A habitação é o novo desemprego

O turismo devolveu-lhes o emprego que faltou durante os tempos mais difíceis da troika, vitalizou a economia, mas acabou por lhes tirar a casa.

A Igreja Evangélica Metodista do Mirante, no centro do Porto, costumava organizar regularmente uns almoços solidários em que um punhado de desempregados fazia refeições para ganhar algum dinheiro. Ultimamente, os almoços deixaram de se realizar pela simples razão de que quem os servia encontrou emprego. O problema deles passou a ser outro: habitação.

Esta congregação, bem enraizada na comunidade que procura auxiliar, é um excelente barómetro da evolução dos problemas que enfrentam os mais frágeis nas grandes cidades. Em muitos casos, o turismo devolveu-lhes o emprego que faltou durante os tempos mais difíceis da troika, vitalizou a economia, mas acabou por lhes tirar a casa.

O mais grave é que nesta ironia está encerrado o destino de muitos milhares de portugueses, com matizes nem sempre tão dramáticas como os que foram auxiliados pela Igreja do Mirante, mas com histórias igualmente complicadas de vidas gravemente perturbadas pela falta de habitação acessível. Nos últimos anos, a habitação tornou-se um problema central, com influência directa em questões determinantes do nosso futuro como a demografia, o ensino ou o ambiente.

Só que apesar da sua dimensão, ao contrário do desemprego, este é um problema que tem mais dificuldade em se fazer ouvir.
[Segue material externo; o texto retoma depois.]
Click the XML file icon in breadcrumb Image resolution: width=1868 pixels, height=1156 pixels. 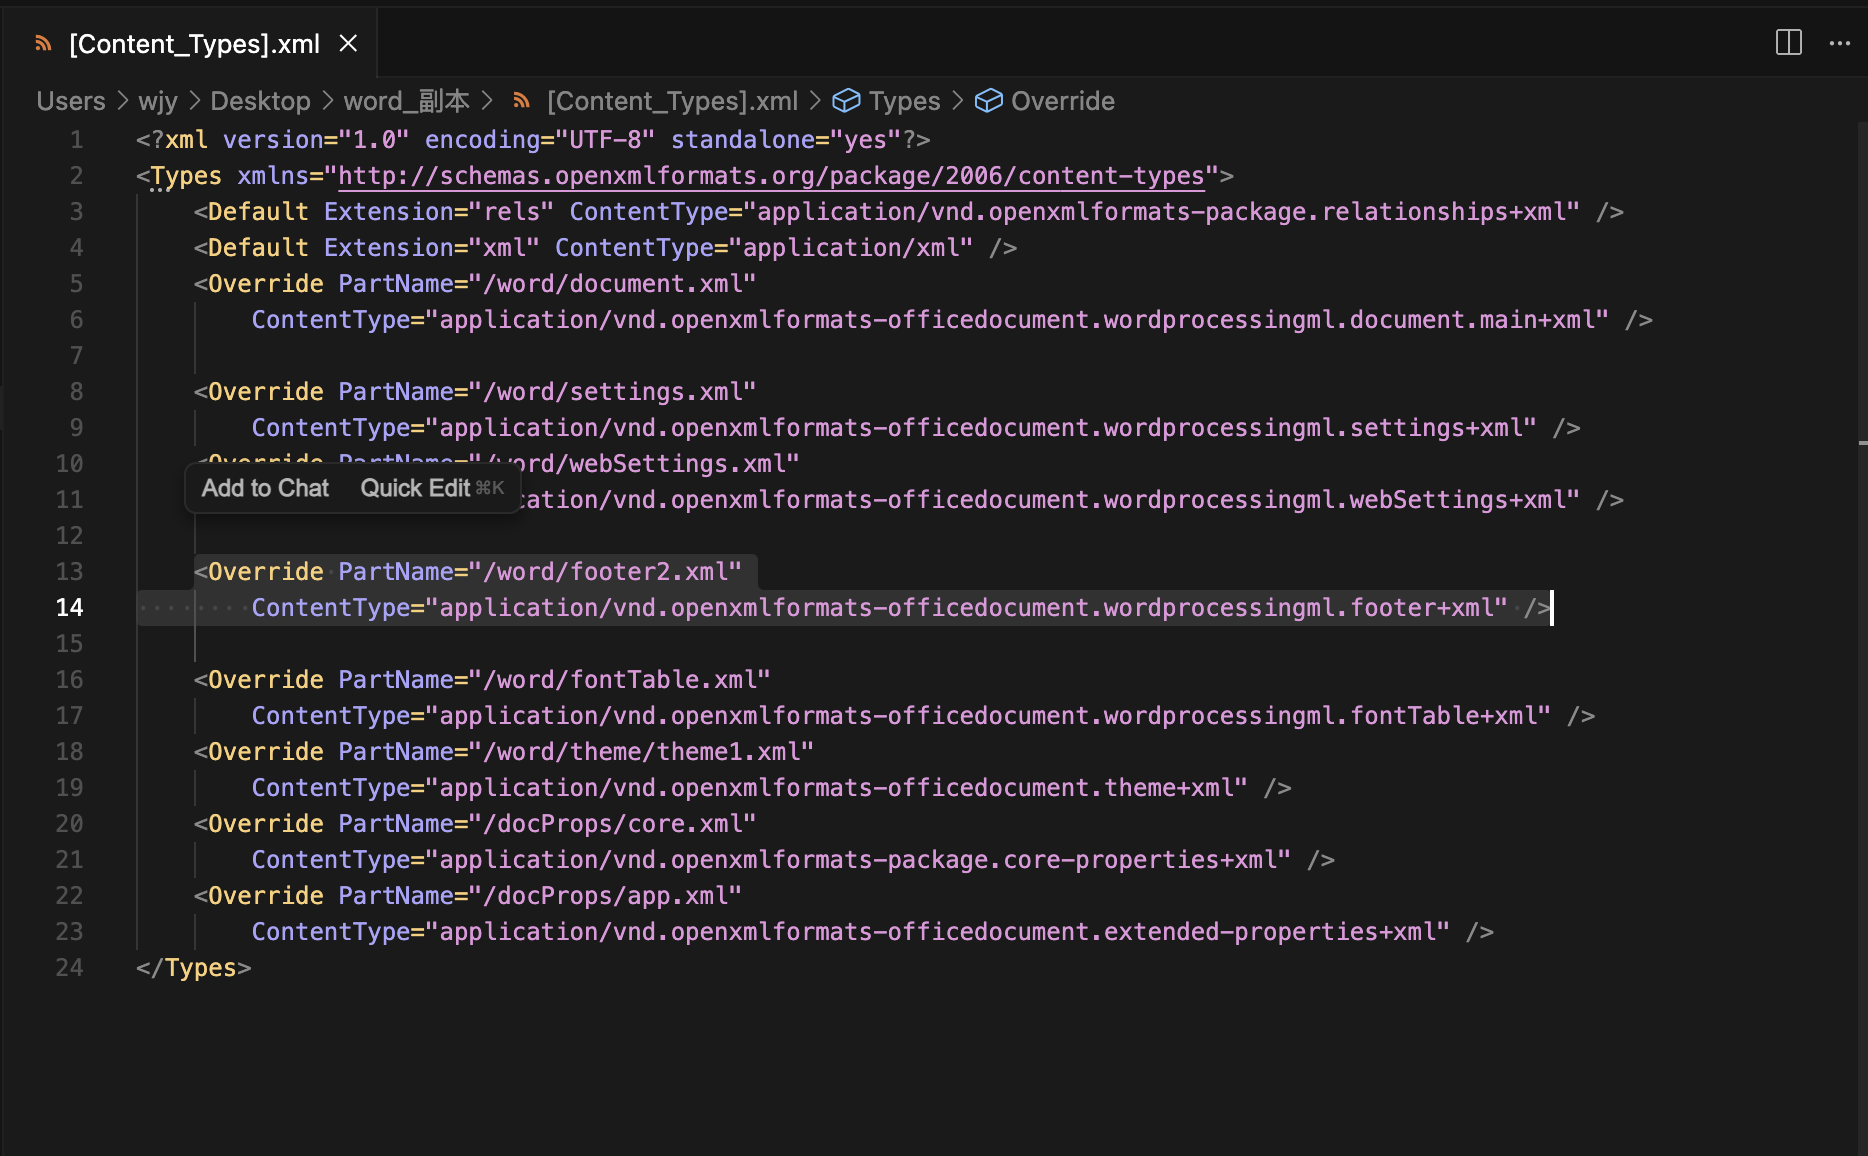(521, 101)
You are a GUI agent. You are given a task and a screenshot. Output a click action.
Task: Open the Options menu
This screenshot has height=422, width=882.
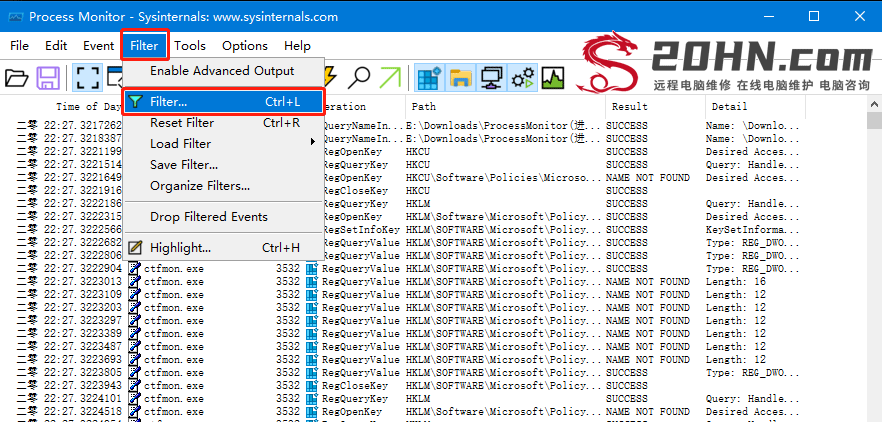[x=245, y=46]
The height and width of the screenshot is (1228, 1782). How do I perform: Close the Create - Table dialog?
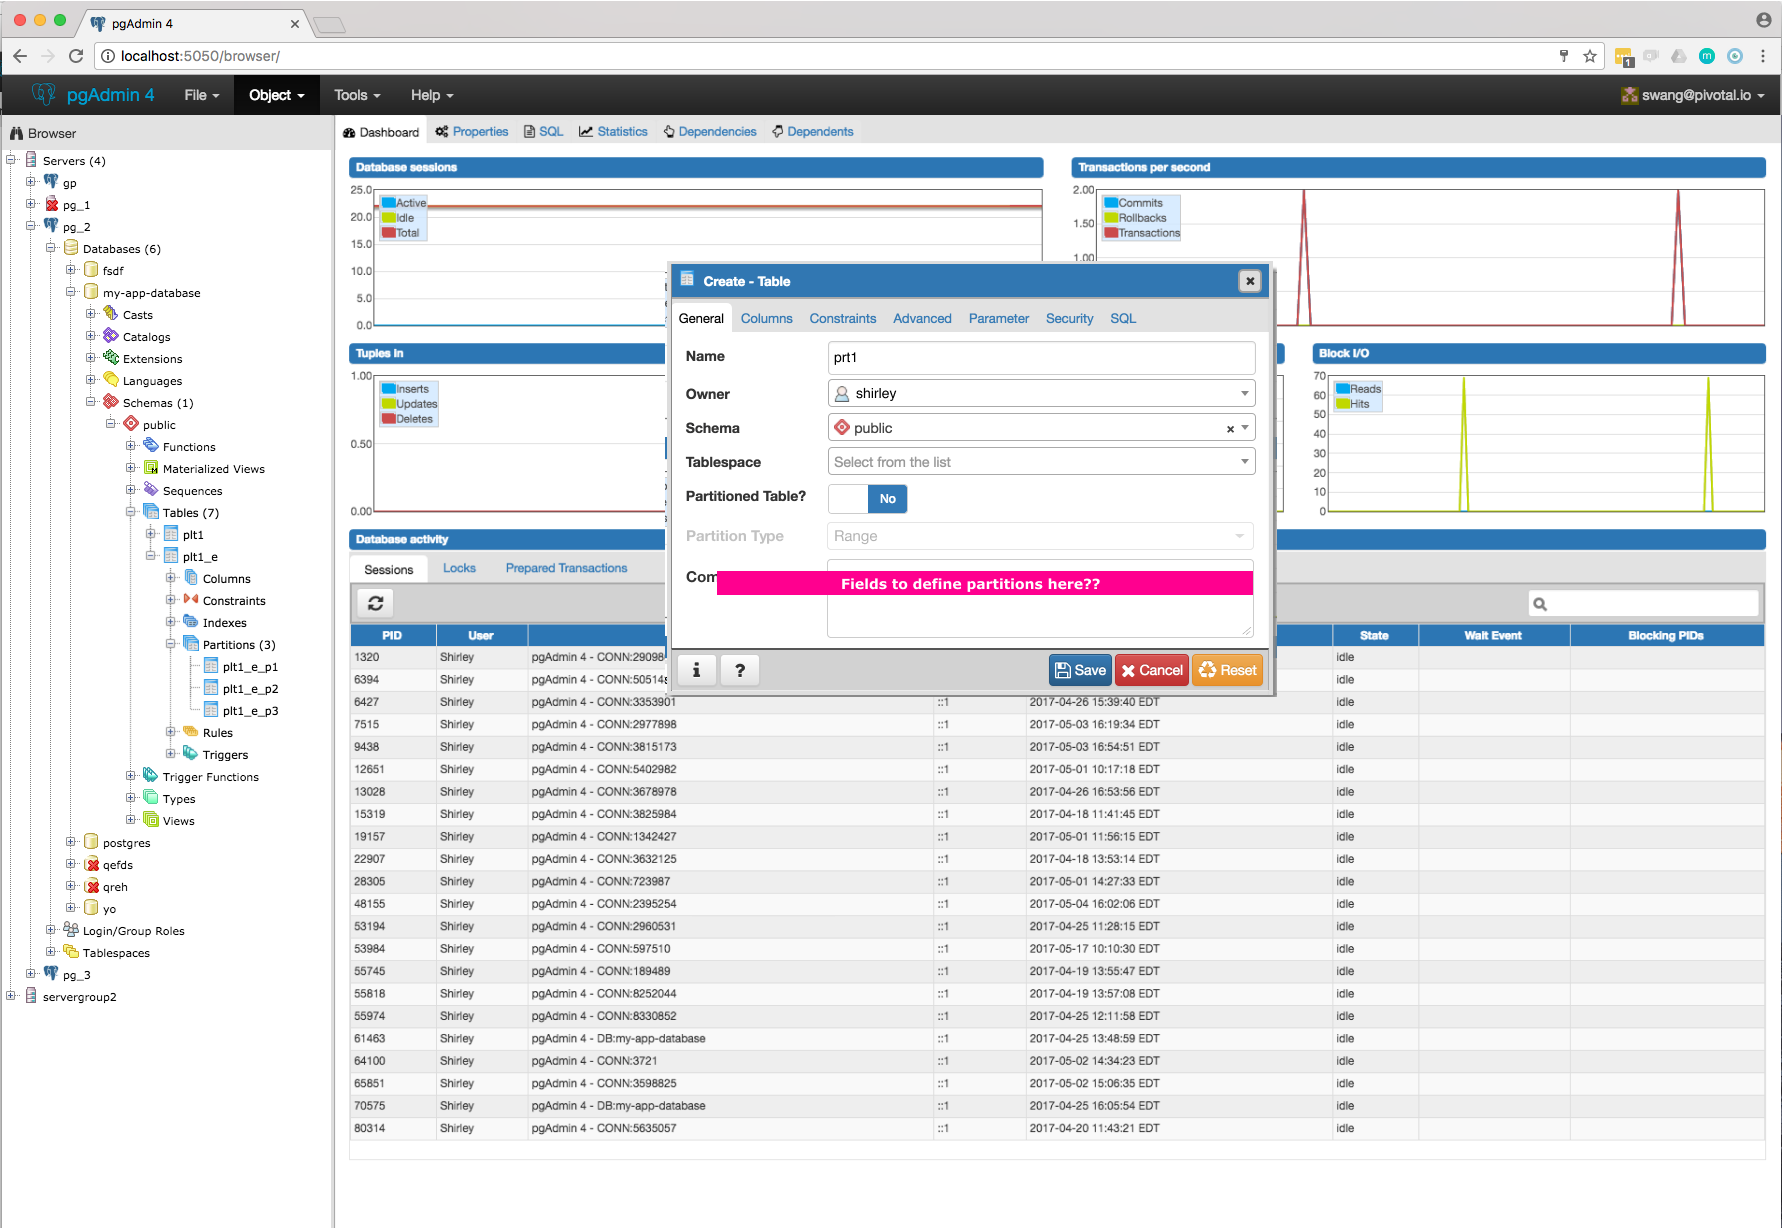coord(1249,281)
Não existem aqui sindicatos que organizem manifestações, a esquerda de protesto, que habitualmente trabalhava este dossier, tem estado enredada no apoio ao Governo e a sociedade civil, já de si pouco activa, não criou estruturas que federem o descontentamento.

Só isso justifica o silêncio político perante o falhanço óbvio do Programa de Arrendamento Acessível e só assim se percebe que nas grandes cidades, a menos de dois anos das autárquicas, a maior parte das forças políticas de oposição esteja adormecida, numa sintonia de falta de propostas partilhada com quem está no poder.

Também o Presidente da República, Marcelo Rebelo de Sousa, que tem feito da questão extrema dos sem-abrigo uma causa, tem de perceber que se todos nos conseguimos solidarizar com os milhares que não têm um tecto, há também centenas de milhares, talvez milhões de portugueses, que precisam de fazer ouvir a sua voz para que o poder político olhe com a devida atenção para um problema que só parece aumentar. A questão da habitação está a pedir representação.